Técnicas da Pintura no Século XX
ACRÍLICA
A tinta acrílica é composta por pigmentos aglutinados com cola plástica ou resina sintética acrílica. Seca rapidamente e possui uma enorme gama de possibilidades estéticas: pode tanto ser diluída para um conseguir um efeito transparente e brilhante, aproximando-se de um visual aquarelado, quanto concentrada até obter um aspecto denso e pastoso, mais similar às tintas a óleo. Inúmeros aditivos podem ser misturados à tinta, a fim de conseguir resultados variados.
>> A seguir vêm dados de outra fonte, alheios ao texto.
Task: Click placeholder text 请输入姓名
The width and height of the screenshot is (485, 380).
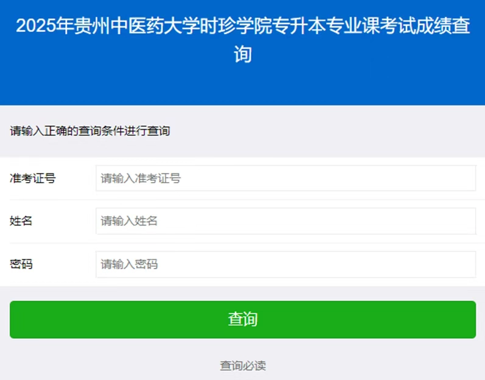Action: 129,221
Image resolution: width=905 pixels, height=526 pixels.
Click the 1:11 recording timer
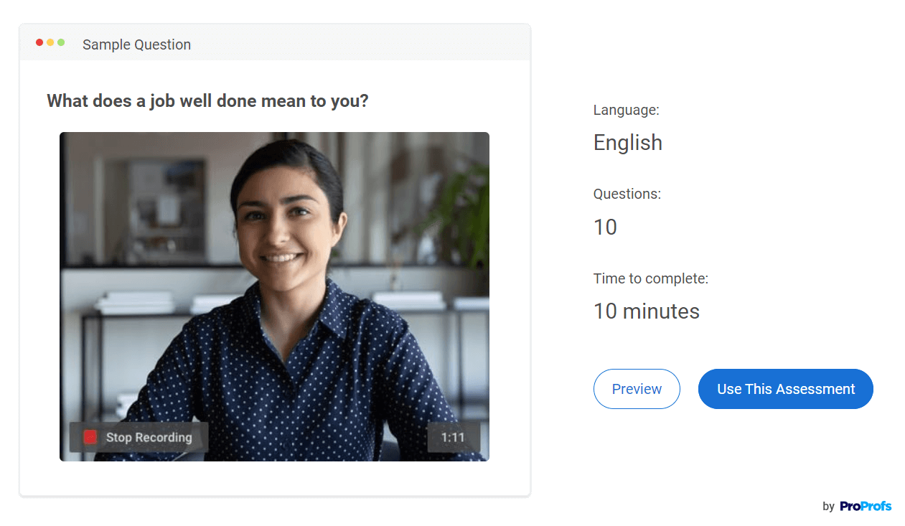(x=453, y=437)
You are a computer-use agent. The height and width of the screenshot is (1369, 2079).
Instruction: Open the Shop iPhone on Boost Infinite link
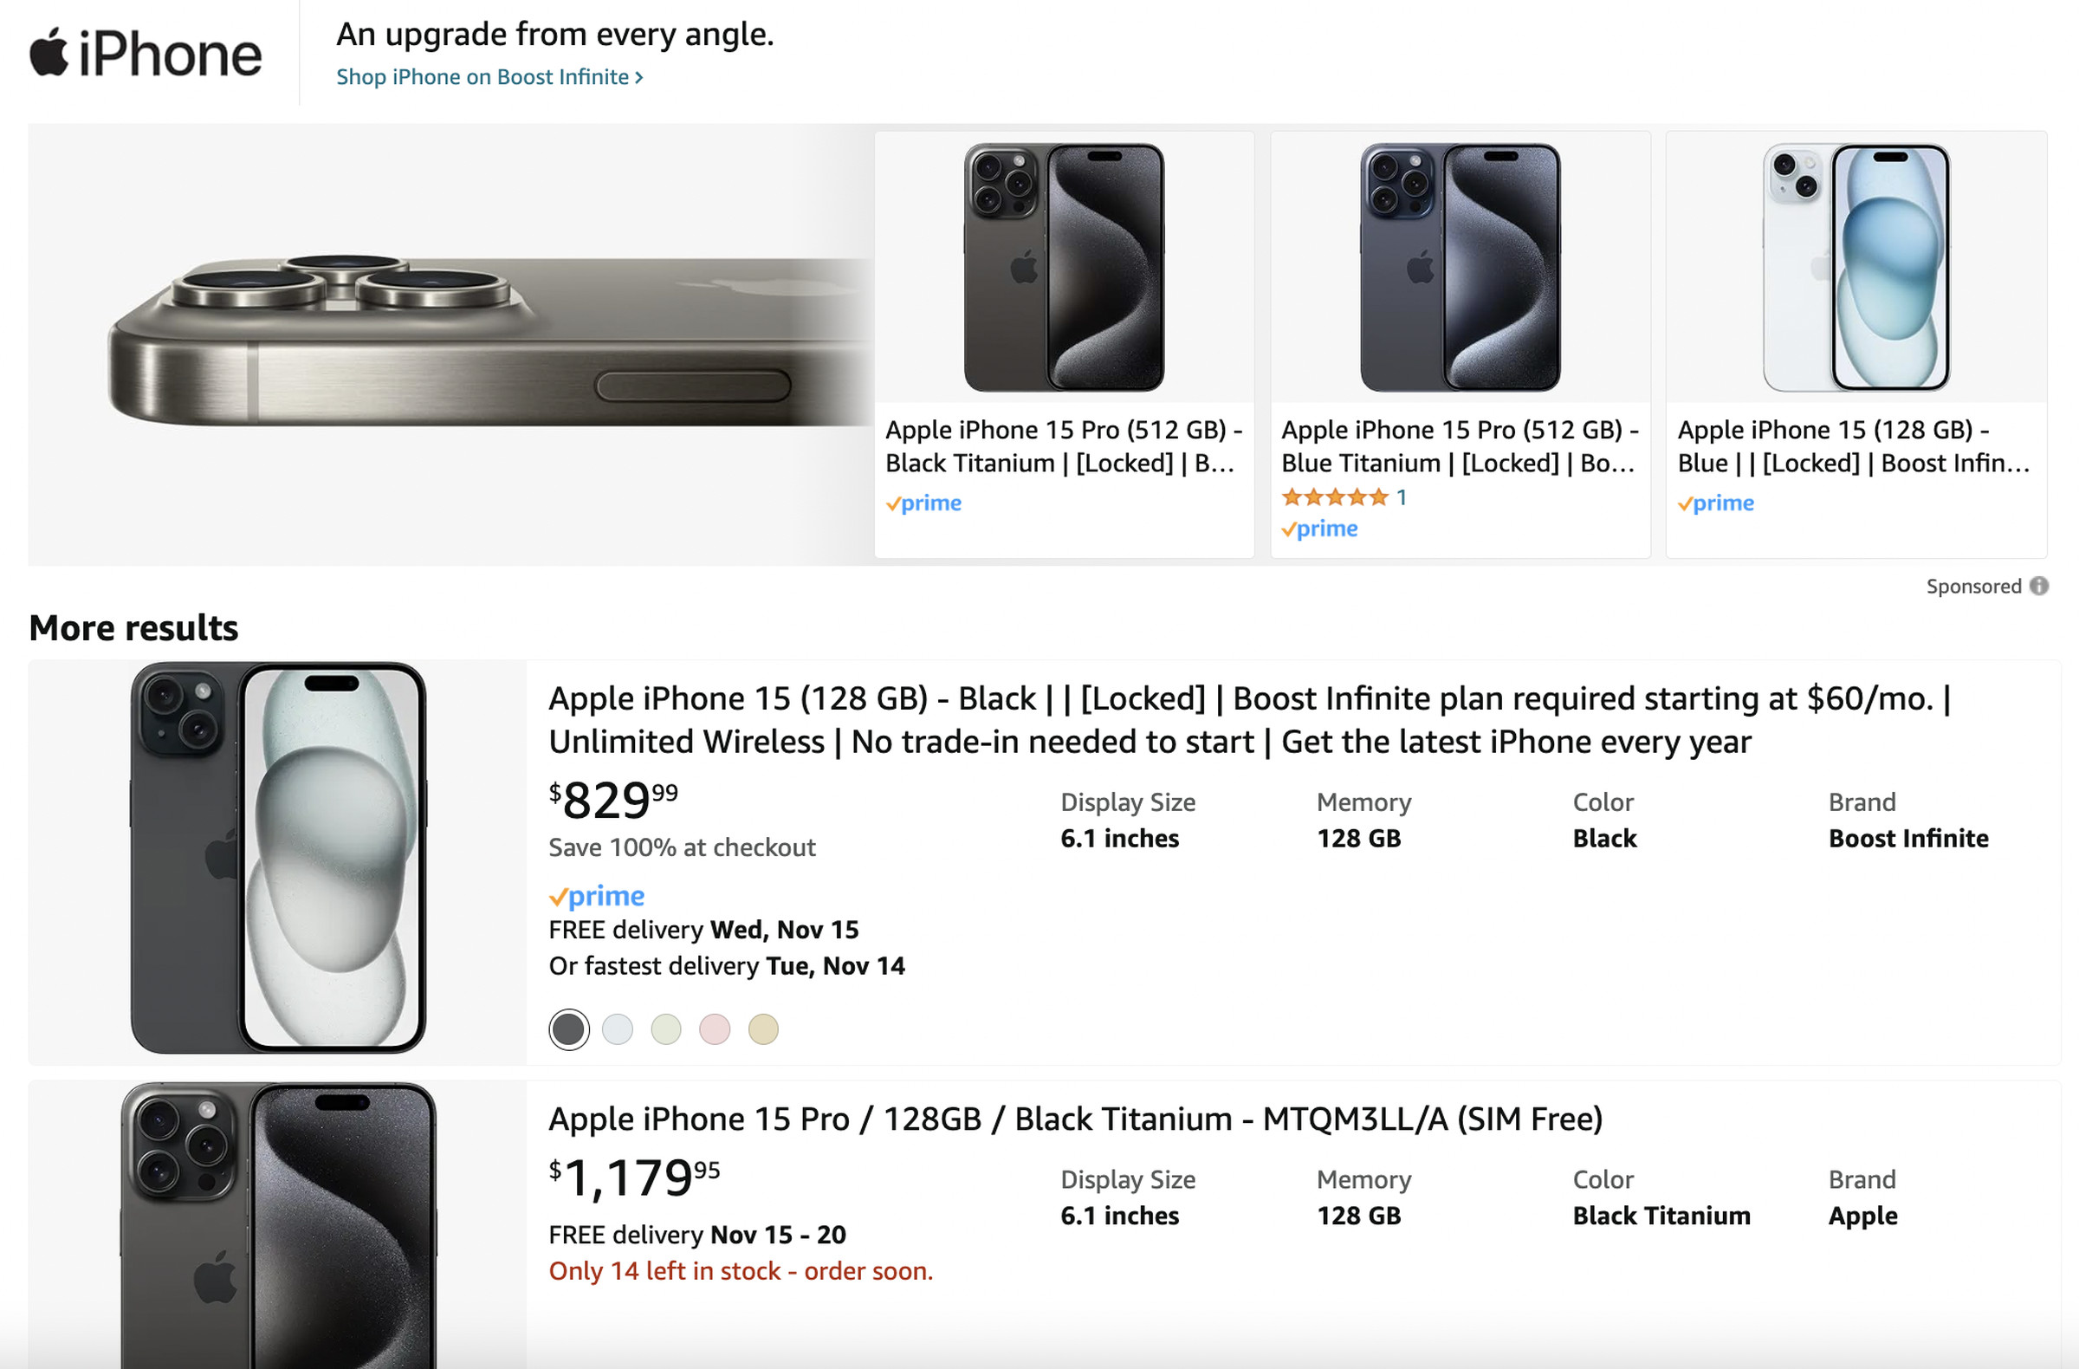point(489,77)
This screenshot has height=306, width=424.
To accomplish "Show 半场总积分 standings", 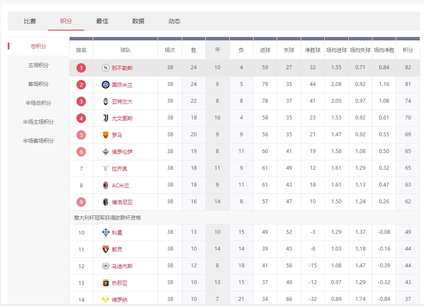I will click(x=38, y=103).
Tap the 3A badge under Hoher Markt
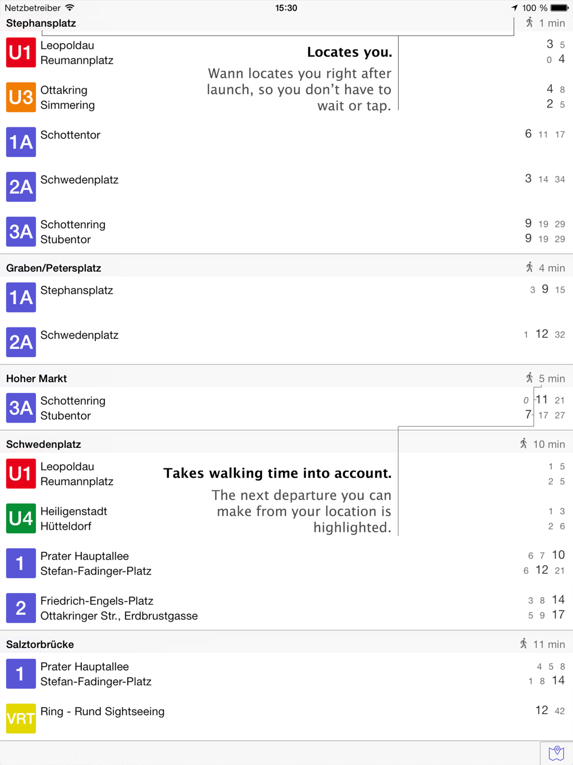573x765 pixels. click(x=21, y=408)
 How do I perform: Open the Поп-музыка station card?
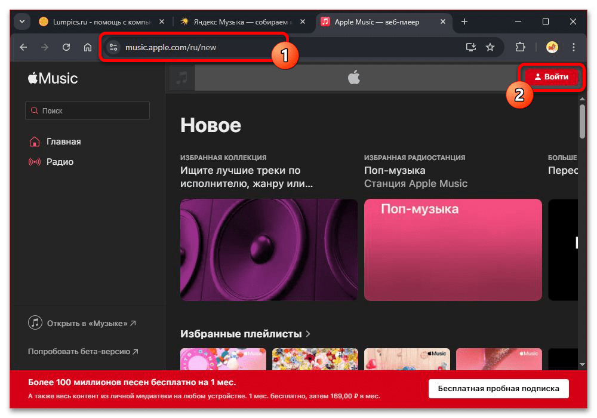(x=453, y=250)
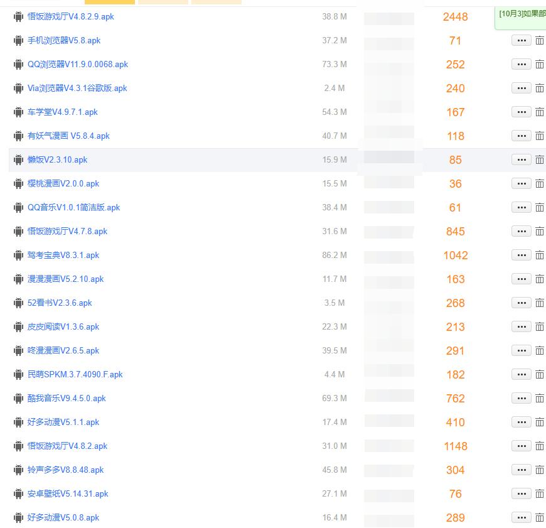Delete 手机浏览器V5.8.apk via trash icon
Image resolution: width=546 pixels, height=528 pixels.
[x=539, y=40]
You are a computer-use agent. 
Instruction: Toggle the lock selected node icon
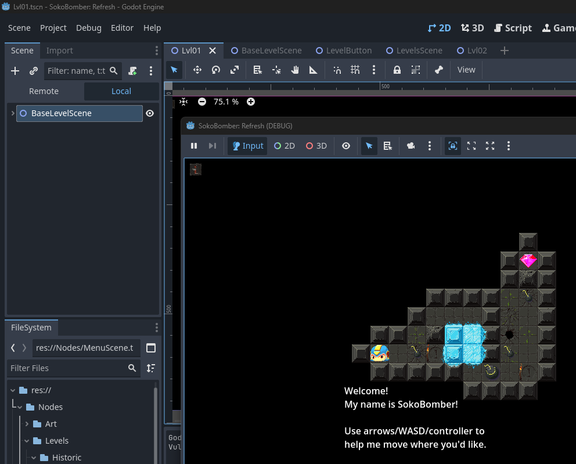(x=397, y=70)

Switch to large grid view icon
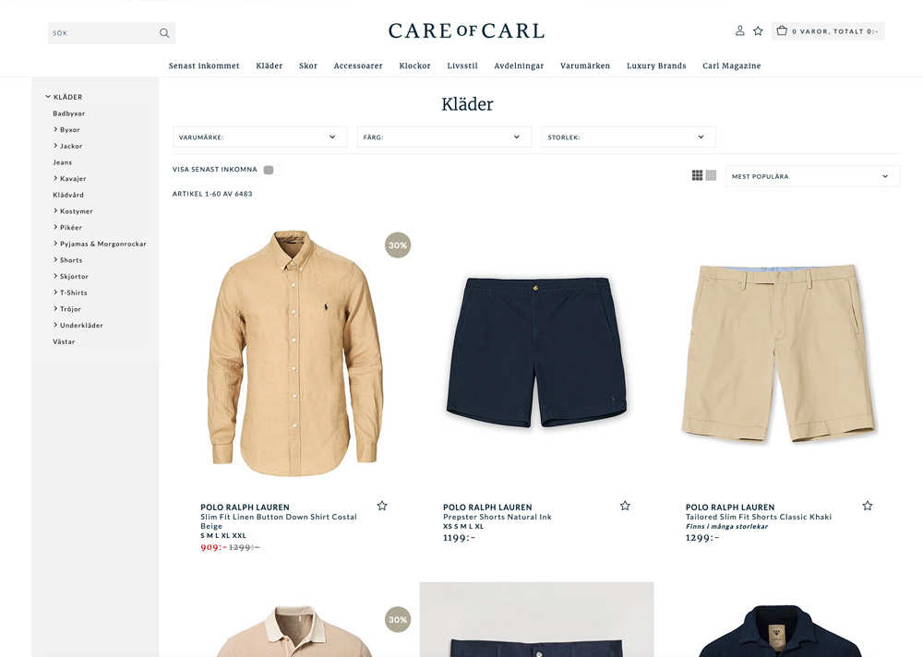coord(698,175)
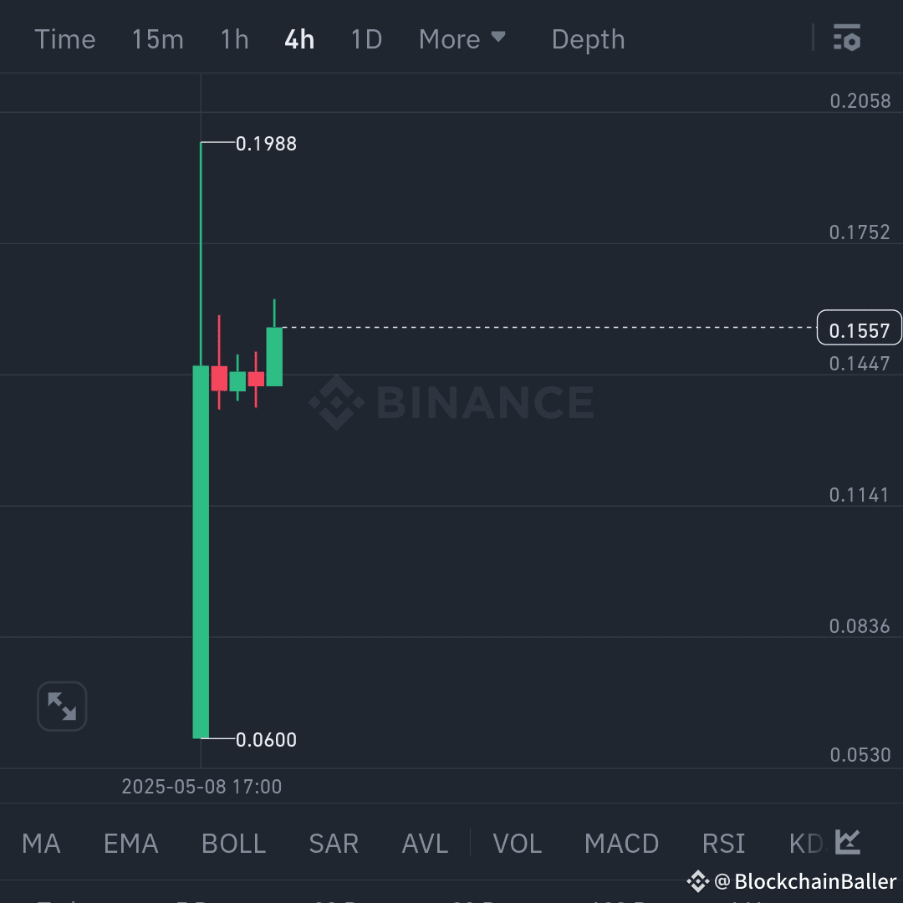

Outro aspecto extremamente importante para a popularização da tinta acrílica é o fato de aderir a inúmeras superfícies com facilidade: tecidos, papel, madeira etc. Além disso, ela faz menos mal à saúde do que tintas a óleo, porque usa água como solvente.
Compostos acrílicos começaram a ser sintetizados na metade do século XIX e, na década de 1910, o químico alemão Otto Röhm sintetizou uma tinta com aglutinante acrílico. Essas primeiras tintas acrílicas serviam principalmente para pintura da parede das casas e para fins industriais. Apenas em meados de 1950 as primeiras tintas acrílicas voltadas para artistas seriam comercializadas.
As tintas acrílicas demoraram algumas décadas para se popularizar no meio artístico, principalmente por não serem capazes de simular os efeitos produzidos com tintas a óleo, uma vez que secavam rápido demais. Era necessária uma nova ideia estética para acompanhar essa nova técnica – e ela foi encontrada principalmente na forma da arte pop e do expressionismo abstrato do final dos anos 1950 e durante a década seguinte, com obras que favoreciam campos de cor homogêneos e chapados, linhas fortemente delineadas e intensidade cromática. A tinta acrílica passou a representar uma nova ideia de pintura, afastada da tradição centenária da tinta a óleo. A partir de então, a técnica se popularizou e novos artistas passaram a se debruçar sobre o material e a descobrir as inúmeras outras possibilidades que ele carrega. Roy Lichtenstein, Andy Warhol, Mark Rothko, David Hockney, Robert Motherwell, Helen Frankenthaler e Bridget Riley foram alguns dos mais famosos artistas a usar a técnica acrílica em meados do século XX, com resultados plásticos notadamente diferentes.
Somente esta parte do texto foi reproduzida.